Furtheremore I reviewed the code changes a bit and everything looks fine to me. It reuses many functions of the username-password auto login, which already proofed to work.

I just have some notes regarding its usability:

• On OpalExam 1-3 the automatic selection of "TU Dresden" is not working. I did not test if this is a problem of this branch or if this does not work on the current release aswell.
• There really needs to be a hint somewhere on how to save the token in TUFast. I expected to find another input field below username and password in the settings. I only found out that you have to generate a new token while reviewing the code. Just adding a small text panel below the selma-password input field for this would help a lot.

[Nix-da]

Also - when adding the Add On to chrome - this throws an error in contentScripts/login/opalHome.js:32 (clickLogin):

Refused to run the JavaScript URL because it violates the following Content Security Policy directive: "script-src 'self' 'wasm-unsafe-eval' 'inline-speculation-rules' http://localhost:* http://127.0.0.1:*". Either the 'unsafe-inline' keyword, a hash ('sha256-...'), or a nonce ('nonce-...') is required to enable inline execution. Note that hashes do not apply to event handlers, style attributes and javascript: navigations unless the 'unsafe-hashes' keyword is present.
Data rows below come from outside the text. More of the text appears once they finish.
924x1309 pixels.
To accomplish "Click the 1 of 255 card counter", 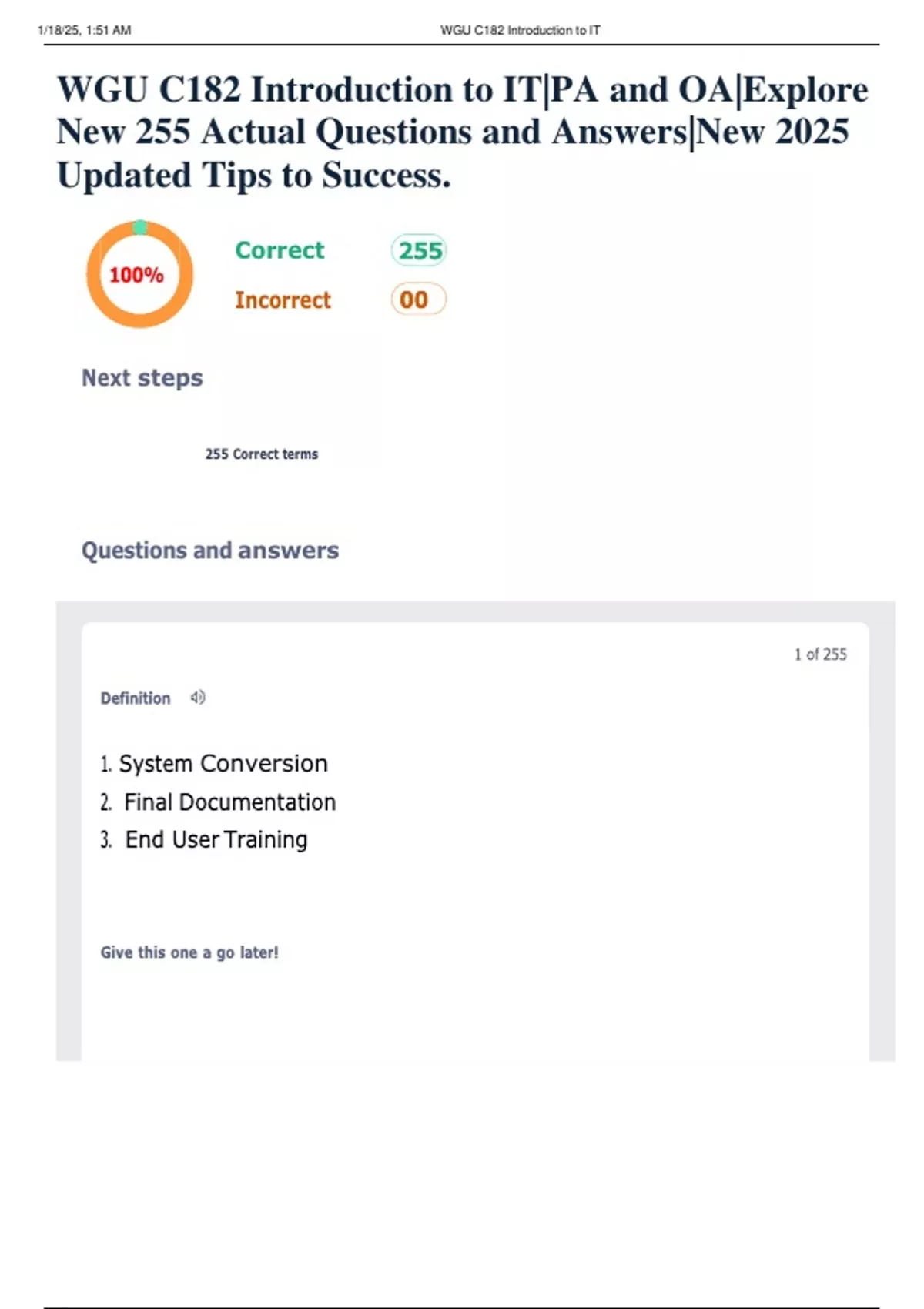I will pos(820,654).
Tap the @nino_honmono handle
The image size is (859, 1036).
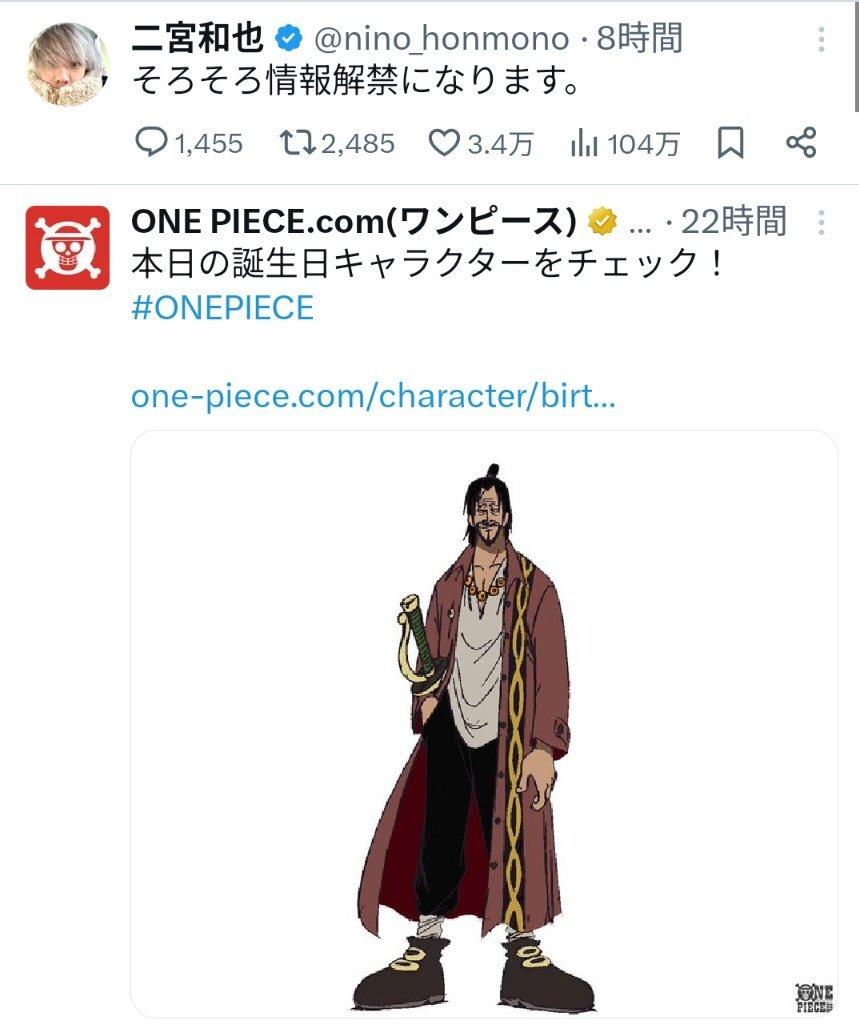click(441, 40)
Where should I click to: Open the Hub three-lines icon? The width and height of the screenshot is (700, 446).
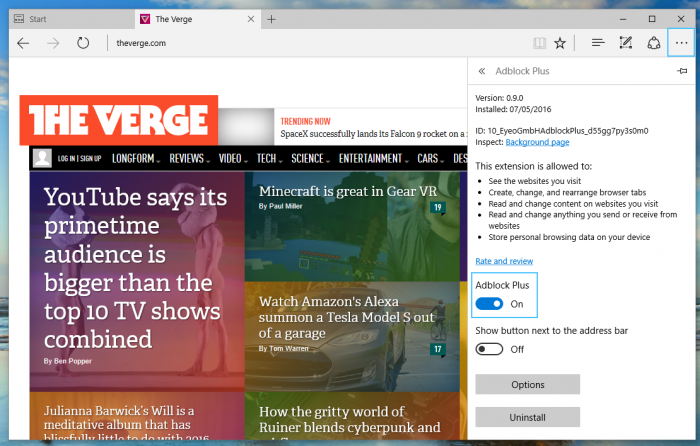pyautogui.click(x=598, y=43)
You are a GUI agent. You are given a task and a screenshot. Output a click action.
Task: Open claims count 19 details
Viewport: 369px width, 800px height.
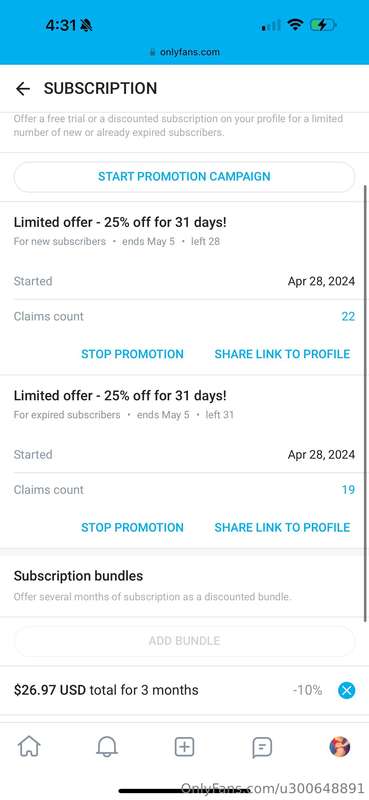348,490
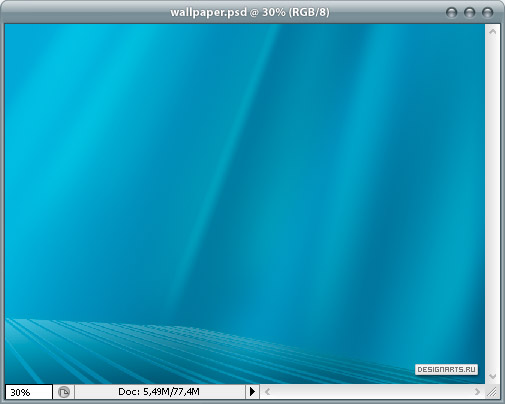Click the horizontal scrollbar left arrow

click(x=267, y=392)
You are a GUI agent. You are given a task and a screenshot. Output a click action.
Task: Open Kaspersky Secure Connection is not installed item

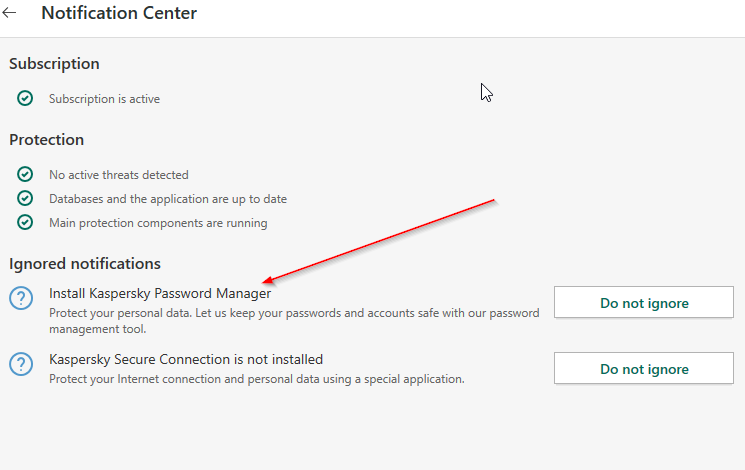(x=186, y=359)
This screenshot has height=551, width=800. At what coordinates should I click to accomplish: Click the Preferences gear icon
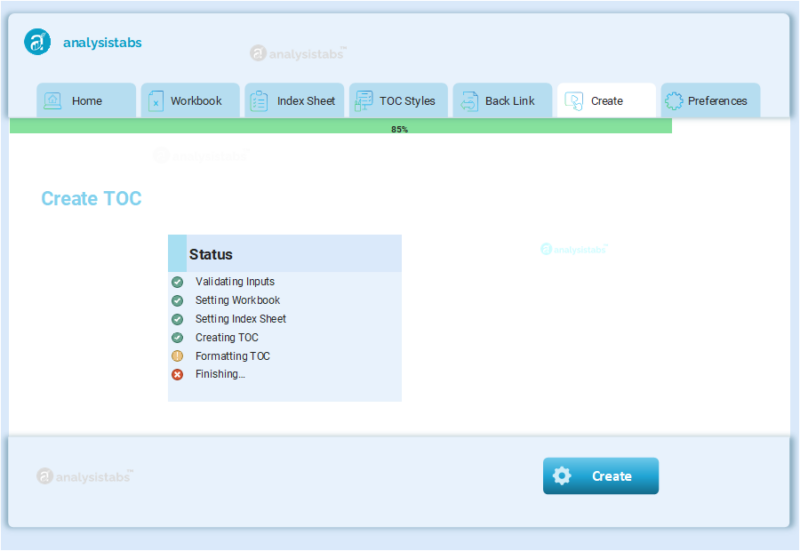click(x=674, y=101)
I am not sure what that even means, but i does not seem to have impact on functionality.

[C0ntroller]

On OpalExam 1-3 the automatic selection of "TU Dresden" is not working. I did not test if this is a problem of this branch or if this does not work on the current release aswell.

We do not inject any scripts into OpalExam for obvious reasons. So works as intended.

Also - when adding the Add On to chrome - this throws an error in contentScripts/login/opalHome.js:32 (clickLogin):

Refused to run the JavaScript URL because it violates the following Content Security Policy directive: "script-src 'self' 'wasm-unsafe-eval' 'inline-speculation-rules' http://localhost:* http://127.0.0.1:*". Either the 'unsafe-inline' keyword, a hash ('sha256-...'), or a nonce ('nonce-...') is required to enable inline execution. Note that hashes do not apply to event handlers, style attributes and javascript: navigations unless the 'unsafe-hashes' keyword is present.

I am not sure what that even means, but i does not seem to have impact on functionality.

Nice catch, would've never noticed that. As you said, it has no impact on functionality in this case.
I do know what that means (the CSP is a security mechanism to specify sources for any resources) but As I honestly don't even know why the error occurs in this line, I would say this is a problem for later.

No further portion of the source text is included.